Experimental study of the effect of aging on fluid distribution in Middle Bakken cores

Abstract

Formation wettability is a critical parameter when designing enhanced oil recovery (EOR) for field applications both in conventional and unconventional reservoirs. In this study, we only focused on one unconventional resource—the Bakken. Specifically, we conducted laboratory experiments in five uncleaned Middle Bakken cores with different initial fluid saturations to determine (1) where the fluids reside within the pores, and (2) the effect of aging on wettability change.The experimental protocol included hydrocarbon-saturation of three uncleaned cores with Bakken oil. The cores were aged at 180 °F and 2500 psi pressure for four weeks, and stored in crude oil for 1 year at ambient laboratory conditions (about 12 psi and 66 °F).
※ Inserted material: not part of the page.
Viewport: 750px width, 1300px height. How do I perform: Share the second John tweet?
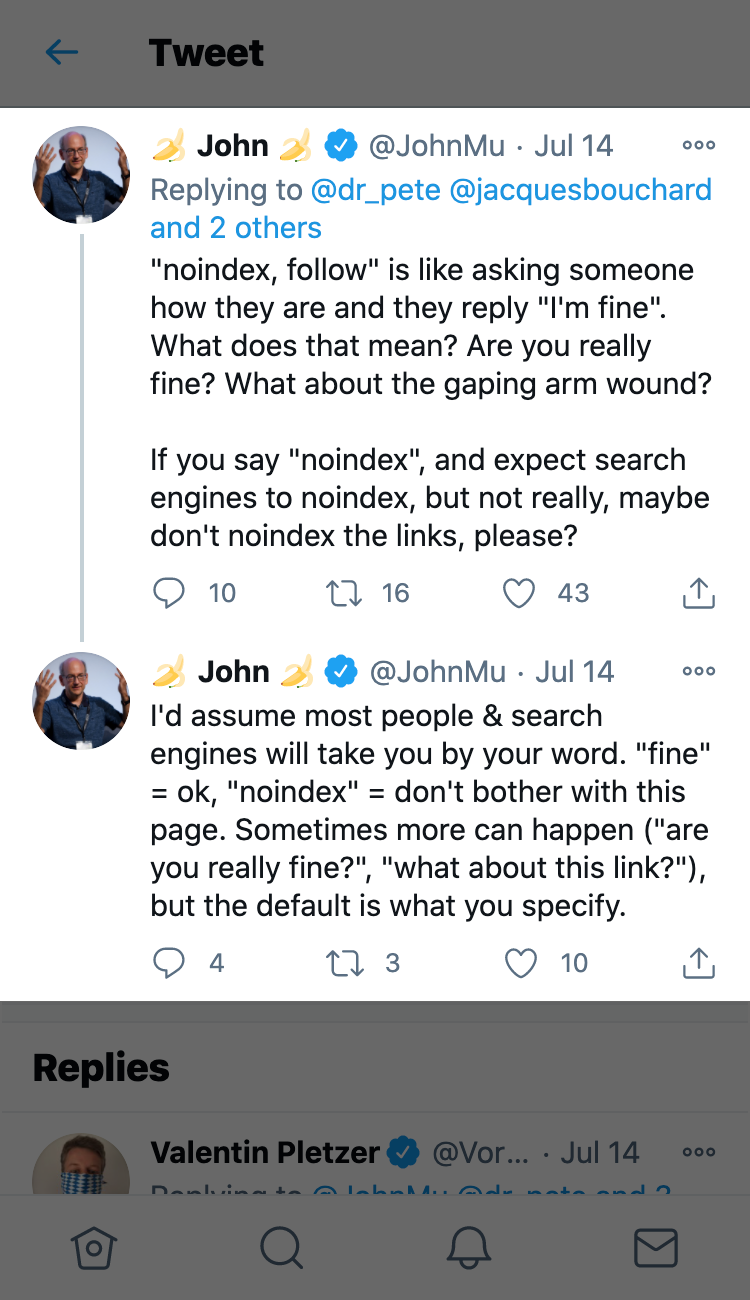pos(698,963)
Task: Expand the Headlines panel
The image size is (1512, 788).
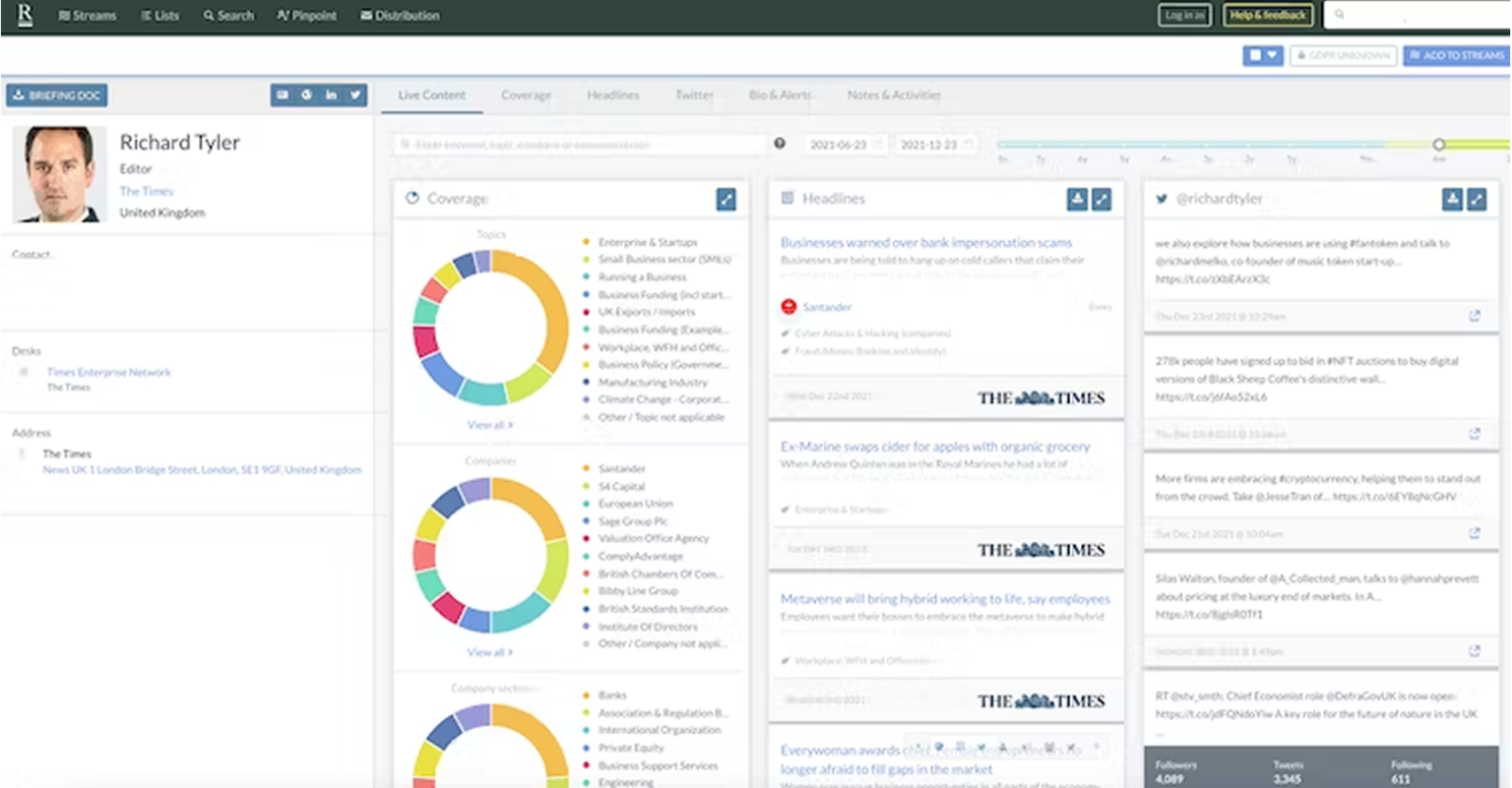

Synthetic brine was then used to produce oil from the aged cores by spontaneous imbibition in Amott cell. Additional oil was produced from the cores using a high-speed centrifuge.For the remaining two uncleaned cores, synthetic brine was used to saturate them, and brine was replaced with oil using a centrifuge. The cores were stored in crude oil at ambient laboratory conditions for four months; then, oil recovery from the cores was measured in Amott cell. NMR measurements were conducted on the cores after each fluid saturation/de-saturation experiment to determine the effect of aging time and temperature on the core wettability and fluid distribution in the pores. Also, porosity and permeability of cleaned twin cores were measured at several net confining stresses.The experimental results indicated that hydrocarbon-saturated cores become slightly more oil-wet than brine-saturated cores. NMR measurements indicated that brine resides in smaller pores and as a brine film on grains regardless of aging time, and the core fluids re-distributed with time indicating a strong rock-fluid interaction. Finally, the analysis of oil production indicated the preponderance of chemical osmosis over imbibition as the mechanism of oil displacement in formations with high brine salinity.